La normalizzazione di una dittatura

La farsa del “ritorno alla democrazia” in Honduras è completa. Il 27 gennaio Porfirio “Pepe” Lobo, uscito vincitore dalle elezioni (farsa) del 28 novembre 2009, ha assunto l’incarico di presidente. Nel disinteresse dei media italiani (per i quali la “crisi…

La farsa del “ritorno alla democrazia” in Honduras è completa. Il 27 gennaio Porfirio “Pepe” Lobo, uscito vincitore dalle elezioni (farsa) del 28 novembre 2009, ha assunto l’incarico di presidente.
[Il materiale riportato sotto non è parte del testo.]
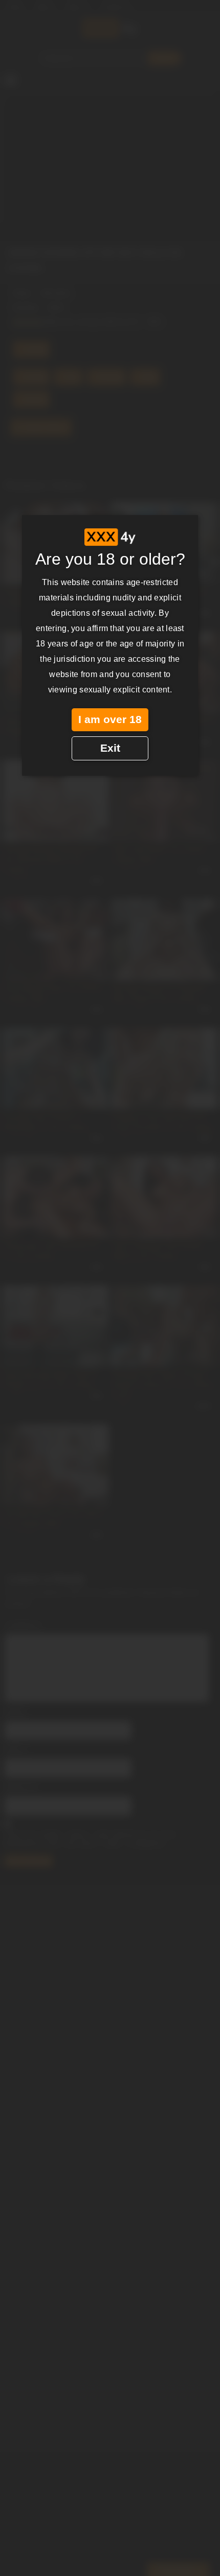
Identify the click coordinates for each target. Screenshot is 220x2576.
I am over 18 (110, 719)
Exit (110, 748)
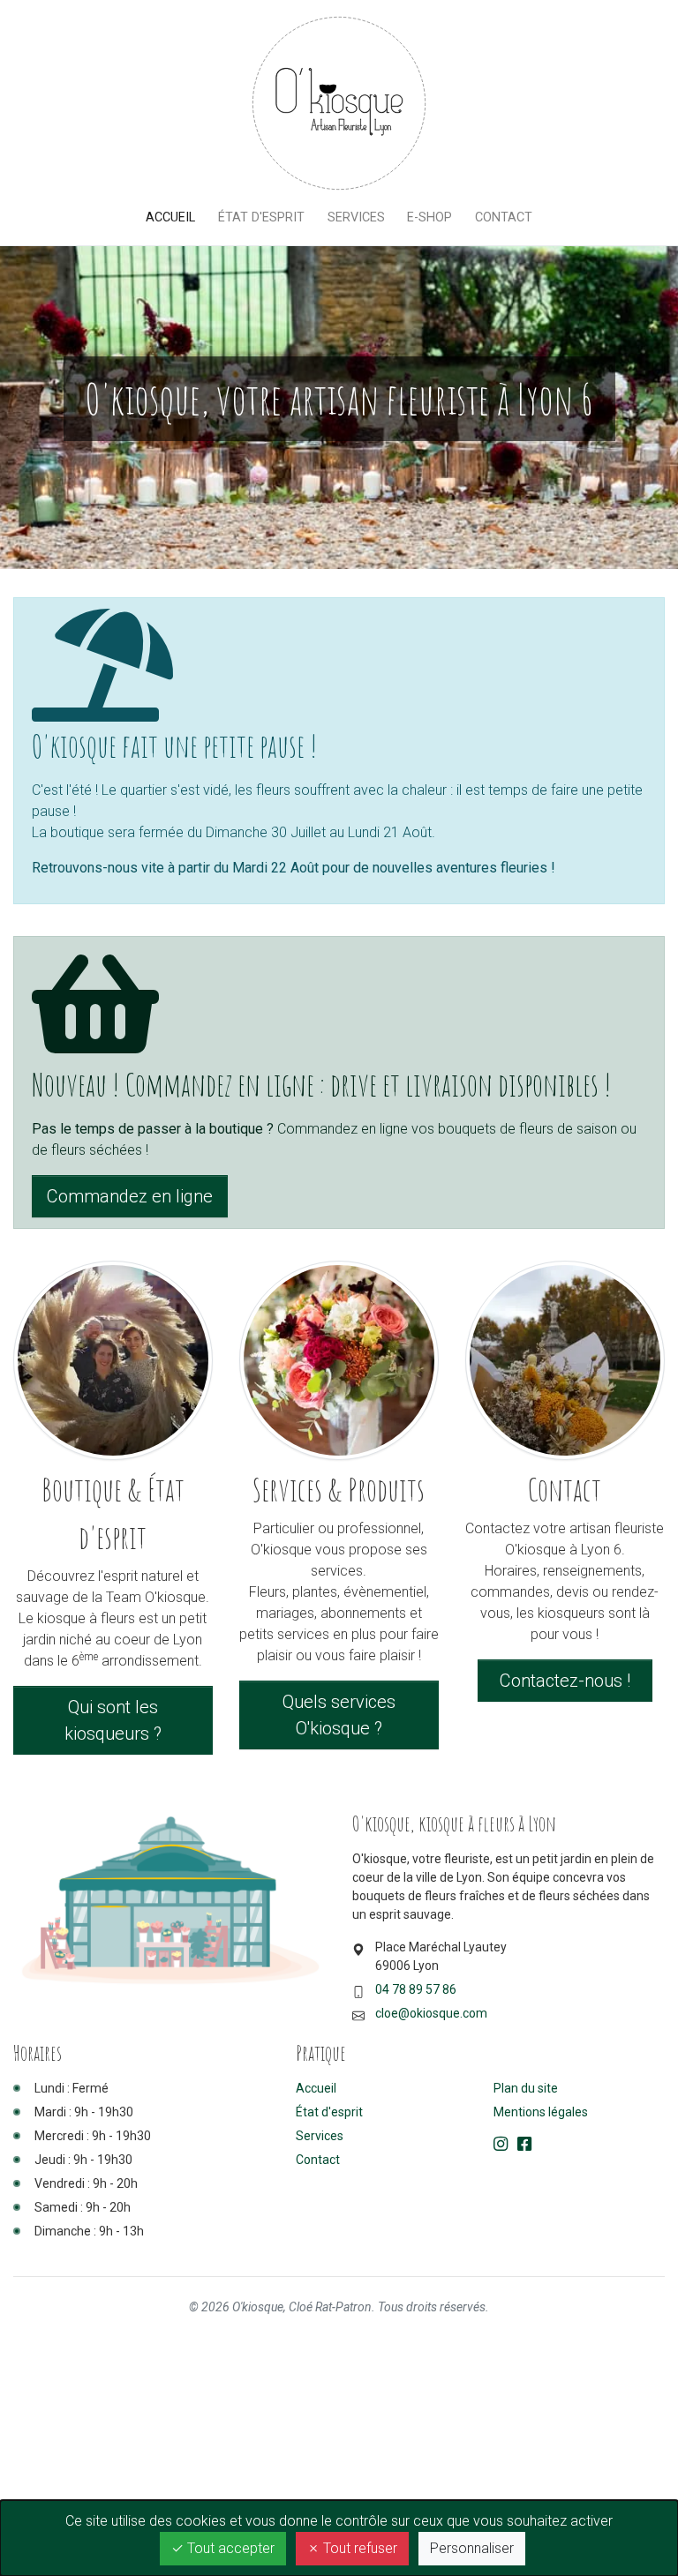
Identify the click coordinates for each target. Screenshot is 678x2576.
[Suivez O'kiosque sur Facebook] (524, 2145)
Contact (503, 217)
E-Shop (429, 217)
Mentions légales (540, 2112)
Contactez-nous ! (565, 1680)
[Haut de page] (614, 2533)
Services (356, 217)
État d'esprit (261, 217)
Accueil (176, 217)
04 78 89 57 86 (415, 1989)
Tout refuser (358, 2548)
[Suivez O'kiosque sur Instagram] (500, 2145)
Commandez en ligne (130, 1196)
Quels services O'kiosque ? (339, 1715)
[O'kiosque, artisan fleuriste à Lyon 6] (339, 103)
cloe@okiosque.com (431, 2013)
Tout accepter (229, 2548)
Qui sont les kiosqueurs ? (113, 1720)
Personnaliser (472, 2548)
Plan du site (525, 2088)
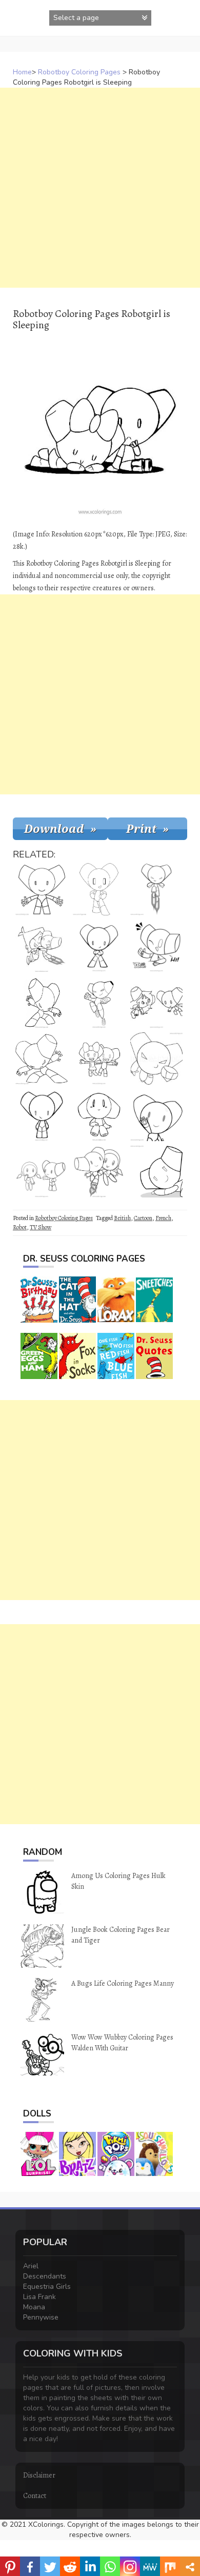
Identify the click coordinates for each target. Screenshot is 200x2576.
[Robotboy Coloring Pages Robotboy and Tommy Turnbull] (41, 945)
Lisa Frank (39, 2297)
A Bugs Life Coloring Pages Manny (122, 1983)
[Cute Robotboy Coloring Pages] (41, 889)
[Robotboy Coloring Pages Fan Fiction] (156, 1171)
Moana (34, 2307)
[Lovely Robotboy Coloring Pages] (99, 1115)
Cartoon (143, 1218)
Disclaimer (39, 2475)
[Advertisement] (100, 188)
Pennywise (40, 2317)
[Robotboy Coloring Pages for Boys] (99, 889)
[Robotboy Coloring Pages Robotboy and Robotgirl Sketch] (156, 1002)
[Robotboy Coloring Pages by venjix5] (41, 1115)
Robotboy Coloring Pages (79, 72)
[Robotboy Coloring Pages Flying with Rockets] (156, 889)
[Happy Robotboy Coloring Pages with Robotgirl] (99, 1058)
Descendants (44, 2276)
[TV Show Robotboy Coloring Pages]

Nel disinteresse dei media italiani (per i quali la “crisi di governo” alias dittatura s’è chiusa il giorno della farsa elettorale, come avevamo previsto nell’articolo “Il golpe infinito”, Ae 111), lo stesso giorno Manuel “Mel” Zelaya, il presidente della Repubblica deposto dal colpo di Stato del 28 giugno scorso, è volato a San Domingo, abbandonando l’ambasciata brasiliana di Tegucigalpa, la capitale del Paese, dove ha passato gli ultimi 4 mesi come rifugiato politico.
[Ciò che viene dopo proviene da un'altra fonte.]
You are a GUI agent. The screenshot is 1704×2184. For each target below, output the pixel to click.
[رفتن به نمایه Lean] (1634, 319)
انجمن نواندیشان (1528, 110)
Fine delle trasmissioni: l’ultimo colpo di Stato in America latina è finito nel dimenticatoio, e almeno nel nostro Paese nessuno racconta o fotografa le marce di protesta con migliaia di partecipanti che, come a Teheran, sfidano un potere autoritario. 
Fian International sul proprio sito pubblica un galleria di foto che ritrae i martiri della resistenza, e -insieme alle organizzazioni internazionali Cifca, Fidh, Grupo Sur, Solidarité mondiale, Alop– ha diffuso un appello: "Esigiamo giustizia, no alla impunità”, invitando a non riconoscere il nuovo governo: “La comunità internazionale non deve rendersi complice della strategia che insabbia e persona i crimini perpetrati, e deve mantenere la posizione presa dopo il colpo di Stato: condannarlo, esigire la restituzione dell’ordine democratico e costituzionale, non riconoscere il governo illegittimo, mantenere le sanzioni contro l’Honduras, esigere indagini serie sulle violazioni dei diritti umani, contribuire alla protezione dei difensori dei diritti umani, di coloro che fanno parte del movimento di resistenza, e insistere il rispetto della libertà di espressione e la protezione dei mezzi di comunicazione e di tutti coloro che sono stati vittima della repressione”.
Il 27 gennaio, “Pepe” Lobo è stato salutato da manifestazioni di protesta a Tegucigalpa e San Pedro Sula (la seconda città del Paese): “La Resistenza hondureña inizia il 2010 in lotta contro la dittatura, rifiutando le manovre dell’oligarchia che realizza per pulirsi il viso attraverso un falso processo di transizione, da Micheletti a Lobo, che lascerà intatto il sistema di dominio dello Stato da parte di una minoranza privilegiata di grandi impresari corrotti, imprese multinazionali e polizia repressiva”. E mentre Zelaya abbandona il Paese, il dittatore Micheletti viene eletto “deputato a vita”. Una trama da anni Settanta.